MT Aerospace tested the strength of a subscale tank made from carbon-fibre reinforced plastic. (Credit: MT Aerospace)

PARIS (ESA PR) — Future rockets could fly with tanks made of lightweight thanks to ground-breaking research carried out within ESA’s Future Launchers Preparatory Programme.

Building on earlier studies, MT Aerospace in Germany has demonstrated a novel design of a small scale tank made of a unique carbon fibre reinforced plastic (CFRP) that is not only leak-proof with liquid hydrogen, but also compatible with liquid oxygen, without the use of a metal liner.

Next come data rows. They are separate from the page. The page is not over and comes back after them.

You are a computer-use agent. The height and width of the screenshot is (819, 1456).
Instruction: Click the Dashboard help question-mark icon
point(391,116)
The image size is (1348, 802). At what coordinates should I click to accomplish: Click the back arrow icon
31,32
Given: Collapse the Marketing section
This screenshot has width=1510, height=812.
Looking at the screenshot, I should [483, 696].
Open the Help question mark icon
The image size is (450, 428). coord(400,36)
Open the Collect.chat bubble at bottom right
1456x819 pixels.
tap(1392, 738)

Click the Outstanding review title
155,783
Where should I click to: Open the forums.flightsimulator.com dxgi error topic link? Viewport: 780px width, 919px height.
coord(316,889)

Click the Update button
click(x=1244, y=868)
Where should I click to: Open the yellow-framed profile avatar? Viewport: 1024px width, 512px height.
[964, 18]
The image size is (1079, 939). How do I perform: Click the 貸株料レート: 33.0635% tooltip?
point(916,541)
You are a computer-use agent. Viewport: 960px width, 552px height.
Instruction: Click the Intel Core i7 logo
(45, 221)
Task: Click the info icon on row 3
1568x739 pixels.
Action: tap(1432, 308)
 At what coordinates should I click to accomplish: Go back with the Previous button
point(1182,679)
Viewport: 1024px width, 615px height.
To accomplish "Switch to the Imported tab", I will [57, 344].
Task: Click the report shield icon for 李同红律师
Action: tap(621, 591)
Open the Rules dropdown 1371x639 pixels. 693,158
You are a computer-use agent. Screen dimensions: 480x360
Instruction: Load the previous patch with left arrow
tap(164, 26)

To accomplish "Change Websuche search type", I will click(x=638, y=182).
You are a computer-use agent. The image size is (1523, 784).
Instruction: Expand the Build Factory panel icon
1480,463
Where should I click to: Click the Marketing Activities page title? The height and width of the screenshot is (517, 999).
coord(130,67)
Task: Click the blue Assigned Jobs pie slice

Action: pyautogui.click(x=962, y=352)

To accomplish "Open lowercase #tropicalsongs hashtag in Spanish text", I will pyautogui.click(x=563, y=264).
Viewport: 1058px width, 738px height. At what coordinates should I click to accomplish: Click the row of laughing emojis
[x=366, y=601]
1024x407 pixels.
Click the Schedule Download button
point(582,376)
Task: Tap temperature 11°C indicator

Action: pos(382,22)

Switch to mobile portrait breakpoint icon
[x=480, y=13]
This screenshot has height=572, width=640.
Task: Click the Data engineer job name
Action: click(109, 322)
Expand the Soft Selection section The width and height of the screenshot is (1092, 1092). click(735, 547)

A tank made solely of CFRP is much lighter than metal, requires fewer parts and is therefore faster and cheaper to manufacture.

This is a milestone achievement as normally, storage of cryogenic propellants such as these which are cooled to -253˚C requires tanks with metallic liners to make them leak-proof, with or without a composite overwrap.

“Fuel tanks are safety-critical elements in any propulsion system,” explained Hans Steininger, CEO at MT Aerospace. “We have provided proof that a high-performance pressure tank made of CFRP can withstand cryogenic stress. In the future, the use of CFRP high-performance tanks should not only enable safe rocket launches, it can also exploit the advantage of significantly lower mass compared to metallic tanks.”

“This is a tremendous step forward. We have found a very specific carbon composite and processing method that will allow us to consider new architectures and combinations of functions for rocket upper stages which are not possible using metal,” added Kate Underhill, Upper stage and propulsion demonstrators project manager in the Future Launchers Preparatory Programme at ESA.

“Metal is leak-tight. To recreate the same property with carbon composite required a complex weave of black carbon fibre and a special resin. The material resisted cryogenic temperatures, pressure cycles and reactive substances over a number of separate tests.”

Following these ‘bottle’ tests, small-scale tank demonstrators with integrated thermal protection will soon be built for further tests. Data collected will feed into development of a full-scale demonstrator of a future highly-optimised upper stage, called Phoebus. 

Phoebus will have 3.5m diameter hydrogen and oxygen tanks, thermal protection, structural assembly elements and feature new technologies in avionics, structures and propulsion equipment. CFRP will be applied in the tanks, the interface structure between the two tanks and the outside cylinder representative of the upper stage outer skin.

The Phoebus demonstrator will be tested with cryogenic fluids in 2023 to confirm the functional performance of the technologies and new cost-efficient production methods as part of a new contract to advance the development of highly optimised upper stages.

“Here is an excellent example of how ESA’s support to mature cutting-edge technologies leads to major breakthroughs. This new lightweight carbon-based material would allow the manufacture of an Ariane 6 upper stage that is two tonnes lighter – mass made free for payloads,” said Daniel Neuenschwander, ESA Director of Space Transportation.

The Phoebus project is a joint initiative by MT Aerospace and ArianeGroup in Germany to validate key technologies developed with support from ESA since May 2019.